Sensitive data such as Social Security Numbers or credit card numbers are easily recognized by Web service applications. When the Teros 200 recognizes this data, it automatically blocks unauthorized users from accessing the information. The appliance authenticates user identity to verify which users and applications can access the protected data. The Teros 200 is compatible with third-party identity management providers.
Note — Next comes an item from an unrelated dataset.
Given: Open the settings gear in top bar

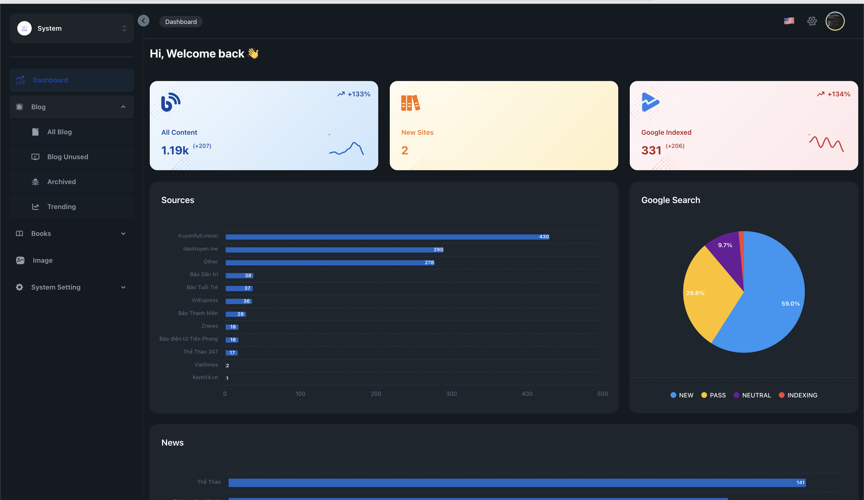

The Teros 200 also protects servers from malicious SOAP or XML attacks. Most SOAP messages are sent using SSL to ensure the confidentiality and integrity of the transmitted data. Teros provides hardware-based SSL acceleration, with support for authentication. It also defends against malicious SQL code used by hackers to extract critical data. If the appliance detects unauthorized SQL code, it can block the code or render it inactive. The device also blocks the requests of URLs, cookies or headers that are longer than the length specified by the network administrator to prevent buffer overflow. Using adaptive technology, Teros can detect and protect against denial-of-service attacks by identifying and blocking the packet floods that cause them.

Teros' two-tier channel program offers sales, marketing and technical support, a partner Web site with white papers and sales and marketing materials, and demonstration units. The vendor's dedicated sales representatives and system engineers also assist partners in sales and integrations. Margins average 35 percent, and the Teros-200 starts at $45,000.